Assignment:
Scan the entries for the word "computer". Every line that has it should be copied.

Extracted data entries:
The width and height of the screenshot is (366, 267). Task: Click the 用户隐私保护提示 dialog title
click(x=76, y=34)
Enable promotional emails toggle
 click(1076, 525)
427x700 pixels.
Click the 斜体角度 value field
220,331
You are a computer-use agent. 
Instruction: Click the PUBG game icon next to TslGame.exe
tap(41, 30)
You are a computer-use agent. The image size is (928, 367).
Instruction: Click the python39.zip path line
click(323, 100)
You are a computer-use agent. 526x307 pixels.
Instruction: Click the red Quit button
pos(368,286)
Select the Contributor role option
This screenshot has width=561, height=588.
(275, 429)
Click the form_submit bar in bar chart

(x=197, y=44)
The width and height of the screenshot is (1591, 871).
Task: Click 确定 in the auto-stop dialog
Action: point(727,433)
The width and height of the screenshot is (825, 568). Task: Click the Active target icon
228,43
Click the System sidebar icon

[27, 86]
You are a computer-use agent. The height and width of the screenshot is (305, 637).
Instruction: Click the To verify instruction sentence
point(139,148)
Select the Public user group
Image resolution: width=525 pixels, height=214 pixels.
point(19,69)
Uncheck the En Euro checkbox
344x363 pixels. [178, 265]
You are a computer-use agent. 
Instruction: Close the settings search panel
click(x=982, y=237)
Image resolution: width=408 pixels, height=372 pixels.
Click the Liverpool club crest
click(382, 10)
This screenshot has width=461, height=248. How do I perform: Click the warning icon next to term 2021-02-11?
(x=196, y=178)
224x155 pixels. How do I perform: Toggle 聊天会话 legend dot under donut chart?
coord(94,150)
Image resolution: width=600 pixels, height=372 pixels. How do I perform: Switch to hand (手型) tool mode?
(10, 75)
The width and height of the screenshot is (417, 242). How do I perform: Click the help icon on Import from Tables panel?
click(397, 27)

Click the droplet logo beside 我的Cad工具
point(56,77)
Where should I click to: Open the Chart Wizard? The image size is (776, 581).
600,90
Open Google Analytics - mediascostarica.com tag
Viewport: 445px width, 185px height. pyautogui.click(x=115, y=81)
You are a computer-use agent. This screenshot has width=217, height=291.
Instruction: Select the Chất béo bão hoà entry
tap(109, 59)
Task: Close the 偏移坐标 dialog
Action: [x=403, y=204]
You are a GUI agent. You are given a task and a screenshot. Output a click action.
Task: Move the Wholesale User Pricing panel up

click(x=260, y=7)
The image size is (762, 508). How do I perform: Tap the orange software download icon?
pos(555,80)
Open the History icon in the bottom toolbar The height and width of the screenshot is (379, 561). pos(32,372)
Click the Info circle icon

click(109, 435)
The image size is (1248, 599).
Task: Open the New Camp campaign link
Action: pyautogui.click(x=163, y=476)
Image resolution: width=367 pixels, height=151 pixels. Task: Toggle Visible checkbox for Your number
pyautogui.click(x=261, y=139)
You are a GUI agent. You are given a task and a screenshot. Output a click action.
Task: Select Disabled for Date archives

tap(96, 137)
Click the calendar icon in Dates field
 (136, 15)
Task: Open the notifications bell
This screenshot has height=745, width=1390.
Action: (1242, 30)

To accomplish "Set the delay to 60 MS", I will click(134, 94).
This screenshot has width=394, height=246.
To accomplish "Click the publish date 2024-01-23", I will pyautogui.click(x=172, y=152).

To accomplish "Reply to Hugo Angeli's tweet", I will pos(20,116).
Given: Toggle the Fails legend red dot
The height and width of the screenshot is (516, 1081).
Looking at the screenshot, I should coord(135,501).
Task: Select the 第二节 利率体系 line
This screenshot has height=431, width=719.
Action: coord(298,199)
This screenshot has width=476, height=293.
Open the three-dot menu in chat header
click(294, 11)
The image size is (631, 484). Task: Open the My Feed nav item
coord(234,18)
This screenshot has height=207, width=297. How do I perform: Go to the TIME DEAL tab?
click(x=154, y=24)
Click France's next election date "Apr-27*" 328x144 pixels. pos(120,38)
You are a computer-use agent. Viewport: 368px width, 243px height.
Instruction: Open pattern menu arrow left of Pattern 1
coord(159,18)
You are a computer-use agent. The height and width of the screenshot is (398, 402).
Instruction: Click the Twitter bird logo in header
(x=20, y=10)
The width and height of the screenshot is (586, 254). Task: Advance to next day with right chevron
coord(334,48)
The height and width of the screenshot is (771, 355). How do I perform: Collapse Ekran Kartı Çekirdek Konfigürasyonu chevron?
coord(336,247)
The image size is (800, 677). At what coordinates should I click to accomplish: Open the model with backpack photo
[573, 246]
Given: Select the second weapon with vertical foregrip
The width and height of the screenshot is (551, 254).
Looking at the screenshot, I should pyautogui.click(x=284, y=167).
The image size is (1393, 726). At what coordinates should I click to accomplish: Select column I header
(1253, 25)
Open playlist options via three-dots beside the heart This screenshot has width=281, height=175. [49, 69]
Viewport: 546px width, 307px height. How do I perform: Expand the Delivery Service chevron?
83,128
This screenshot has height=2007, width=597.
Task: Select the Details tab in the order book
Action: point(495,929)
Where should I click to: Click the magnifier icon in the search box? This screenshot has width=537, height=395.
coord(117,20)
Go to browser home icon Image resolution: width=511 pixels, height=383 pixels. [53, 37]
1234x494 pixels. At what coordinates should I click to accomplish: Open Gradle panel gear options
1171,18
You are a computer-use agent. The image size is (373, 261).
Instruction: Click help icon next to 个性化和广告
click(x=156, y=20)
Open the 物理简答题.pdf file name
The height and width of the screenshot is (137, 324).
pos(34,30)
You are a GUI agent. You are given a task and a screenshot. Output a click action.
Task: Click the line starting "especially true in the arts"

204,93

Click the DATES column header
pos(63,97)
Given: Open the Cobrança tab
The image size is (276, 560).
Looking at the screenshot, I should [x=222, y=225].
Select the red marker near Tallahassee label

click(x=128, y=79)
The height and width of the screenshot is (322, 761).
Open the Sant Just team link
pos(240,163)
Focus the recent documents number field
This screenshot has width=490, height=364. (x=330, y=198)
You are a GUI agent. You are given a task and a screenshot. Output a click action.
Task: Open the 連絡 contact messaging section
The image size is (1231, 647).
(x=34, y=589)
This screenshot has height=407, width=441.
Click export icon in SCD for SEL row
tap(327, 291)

Response area:
You are a computer-use agent. 
You are a computer-use agent. The image size is (928, 367).
You are a computer-use agent. 526x307 pixels.
You are a computer-use agent. The height and width of the screenshot is (305, 637).
You are a computer-use agent. 
You are a computer-use agent. This screenshot has width=217, height=291.
You are a computer-use agent. Viewport: 368px width, 243px height.
You are a computer-use agent. The height and width of the screenshot is (398, 402).
You are a computer-use agent. The image size is (373, 261).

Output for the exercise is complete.